___ Rows ___

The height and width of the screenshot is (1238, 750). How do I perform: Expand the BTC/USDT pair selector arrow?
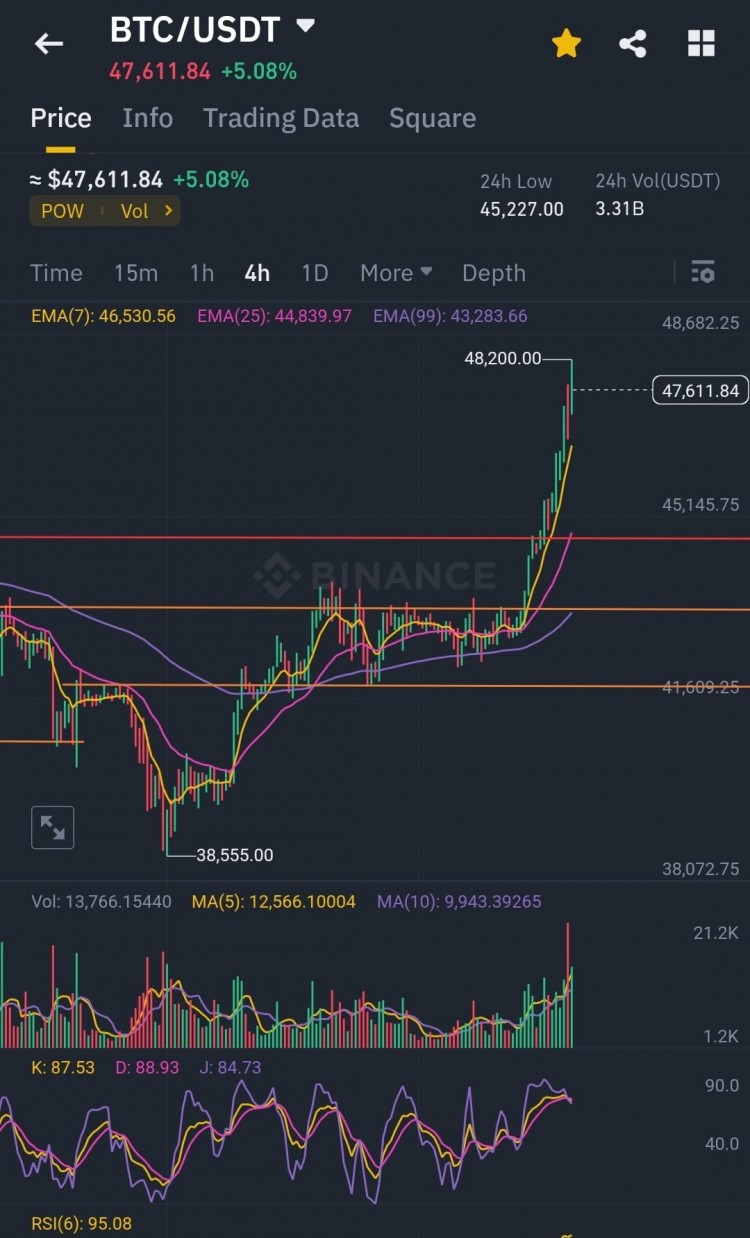coord(305,27)
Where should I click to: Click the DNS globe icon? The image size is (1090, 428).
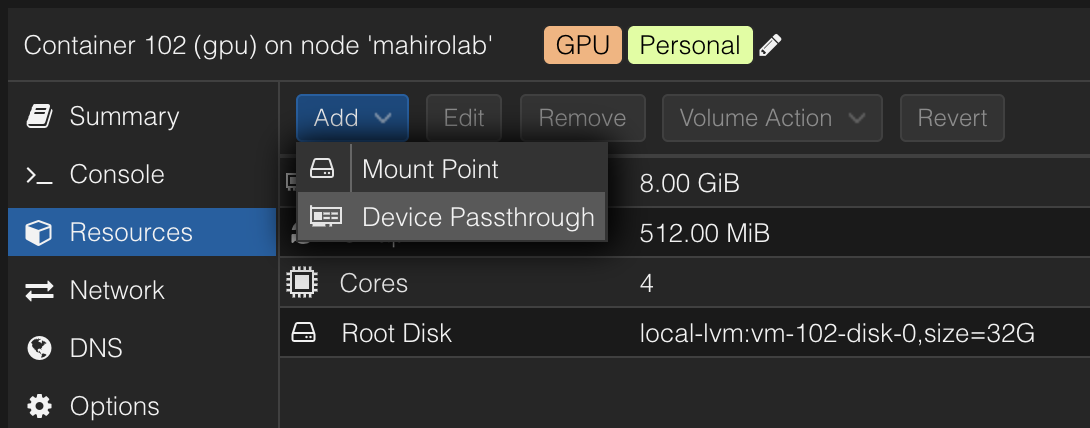(40, 347)
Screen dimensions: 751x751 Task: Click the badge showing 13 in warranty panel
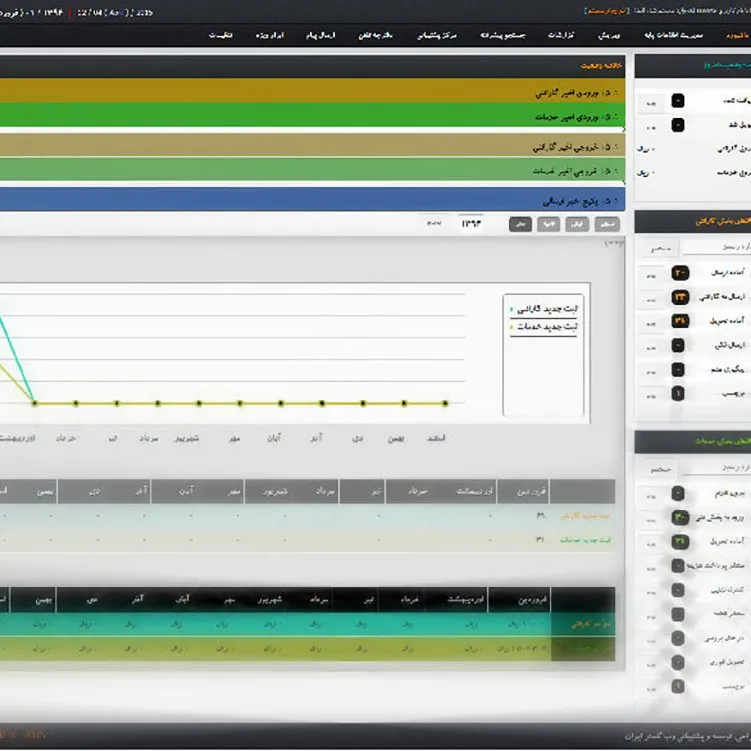click(x=679, y=297)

___

**Exercise:**
Update the items above by replacing "selector arrow" with "dropdown arrow" and keeping everything else the same. Leave the pictures out of your answer.

**Solution for this task:**
The height and width of the screenshot is (1238, 750). How do I perform: Expand the BTC/USDT pair dropdown arrow?
coord(305,27)
Where should I click to: Click the DNS globe icon? The image size is (1090, 428).
(40, 347)
Screen dimensions: 751x751 Task: Click the badge showing 13 in warranty panel
click(x=679, y=297)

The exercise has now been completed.